2000- present (faculty member at the University of Nevada)
This era has been characterized by an explosion of interest in ACT / RFT, by
grants and randomized trials, by the development of ACBS, by the creation of an
international community of scholars and clinicians interested in the work, and by the
publication of popular books and national media attention.
What is striking about this era, and one of the most obvious empirical indications that
ACT / RFT is a coherent but also distinct model, is the breadth of the ACT and RFT
work. Successful ACT outcome studies range from psychosis to smoking; from diabetes
management to professional burn-out; from prejudice to being more able to learn
empirically-supported treatments.

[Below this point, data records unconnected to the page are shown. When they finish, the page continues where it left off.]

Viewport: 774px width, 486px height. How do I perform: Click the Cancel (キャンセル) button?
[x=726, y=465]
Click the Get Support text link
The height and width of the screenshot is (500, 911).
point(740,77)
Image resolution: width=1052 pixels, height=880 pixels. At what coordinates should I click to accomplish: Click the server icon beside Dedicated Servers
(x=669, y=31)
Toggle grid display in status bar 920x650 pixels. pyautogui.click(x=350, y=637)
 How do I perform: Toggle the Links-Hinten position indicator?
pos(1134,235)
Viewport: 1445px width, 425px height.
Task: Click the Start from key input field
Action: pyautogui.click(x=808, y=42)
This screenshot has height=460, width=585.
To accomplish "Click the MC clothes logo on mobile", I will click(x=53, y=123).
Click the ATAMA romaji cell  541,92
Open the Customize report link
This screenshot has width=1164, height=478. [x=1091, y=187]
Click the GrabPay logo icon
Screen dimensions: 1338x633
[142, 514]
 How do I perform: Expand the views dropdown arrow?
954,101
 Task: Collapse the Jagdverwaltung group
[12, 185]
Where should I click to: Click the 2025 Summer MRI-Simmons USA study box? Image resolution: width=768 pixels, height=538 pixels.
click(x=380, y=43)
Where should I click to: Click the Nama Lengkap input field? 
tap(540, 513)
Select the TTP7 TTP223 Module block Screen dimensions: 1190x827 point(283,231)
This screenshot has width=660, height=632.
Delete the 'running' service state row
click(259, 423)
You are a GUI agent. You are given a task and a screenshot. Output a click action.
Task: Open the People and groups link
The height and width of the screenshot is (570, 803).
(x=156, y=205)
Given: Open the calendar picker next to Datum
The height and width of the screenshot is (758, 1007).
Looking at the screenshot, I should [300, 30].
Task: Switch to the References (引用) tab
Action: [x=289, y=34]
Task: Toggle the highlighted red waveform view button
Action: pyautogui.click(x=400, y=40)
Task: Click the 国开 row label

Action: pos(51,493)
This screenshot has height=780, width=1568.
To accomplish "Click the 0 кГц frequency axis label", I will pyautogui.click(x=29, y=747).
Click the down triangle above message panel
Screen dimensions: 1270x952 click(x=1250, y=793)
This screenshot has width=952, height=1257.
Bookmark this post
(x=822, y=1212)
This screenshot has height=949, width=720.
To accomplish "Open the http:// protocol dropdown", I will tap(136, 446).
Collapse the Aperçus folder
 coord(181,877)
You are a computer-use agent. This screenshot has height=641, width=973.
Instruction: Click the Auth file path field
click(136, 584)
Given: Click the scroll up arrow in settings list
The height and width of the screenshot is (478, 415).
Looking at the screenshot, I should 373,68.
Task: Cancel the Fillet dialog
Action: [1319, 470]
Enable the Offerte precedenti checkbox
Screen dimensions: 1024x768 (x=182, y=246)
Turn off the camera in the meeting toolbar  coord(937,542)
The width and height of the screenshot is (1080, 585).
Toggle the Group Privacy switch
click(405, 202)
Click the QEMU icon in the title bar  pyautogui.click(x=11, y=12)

Applied RFT studies are also now appearing (e.g.,
Berens & Hayes, 2007), expanding the overall research program.
The other thing that is striking is the strength of the community that supports the work.
My students in this era have included:
Winifred C. T. Ju, Center for the Disabled, Cohoes, NY
Adam M. Grundt, Dartmouth College
Patricia Bach, University of Chicago
Richard T. Bissett, University of Nevada, Reno
Elizabeth V. Gifford, Palo Alto Veteran's Administration and Stanford University
Dosheen Cook, Rural Clinics
Jennifer Gregg, San Jose State University
John T. Blackledge, University of Wollongong
Akihiko Masuda, Georgia State University
Alethea Varra, Seattle VA
Tim Weil, University of South Florida
Michael Twohig, Utah State University
Jason Lillis, Palo Alto VA
There is a LOT to say about this era, from how ACBS was formed; to the role of 9/11,
Ned Carter and Psychology Partners in the first WorldCon in Sweden in 2003; to the
craziness of the 2006 Time Magazine publicity. But it is too close to write about such
things now (January 2008)
Personally, I married Jacque Pistorello in 2005 and Little Stevie was born several months
later. Jacque is a DBT expert in addition to ACT and Stevie is a little zen master.
My academic lineage
I trace my lineage primarily through John D. Cone (my dissertation advisor) and David
H. Barlow (my internship advisor).
John founded the journal Behavioral Assessment and studied under the psychometrician
Allen Edwards, who studied under A. R. Gilliland, who completed his degree at the
University of Chicago while it was still heavily influenced by the functionalist and
contextualistic thinking of such faculty members as James Rowland Angell, J. R. Kantor,
and John Dewey. Gilliland was a well known psychometrician (and founder of the
Midwestern Psychological Association), but published early well-developed work on the
law of effect in the 1930’s.
David Barlow studied under Harold Leitenberg who studied under basic behavior analyst
James Dinsmoor who studied under William Nathan (“Nate”) Schoenfeld. Schoenfeld,
along with Fred S. Keller (a roommate, fellow graduate student, and close friend of B.F.
Skinner at Harvard), coauthored the first major textbook in behavior analysis in 1950.
And as you can from what I wrote earlier most of my other major influences can also be
traced back to a functional, contextual behavioral tradition.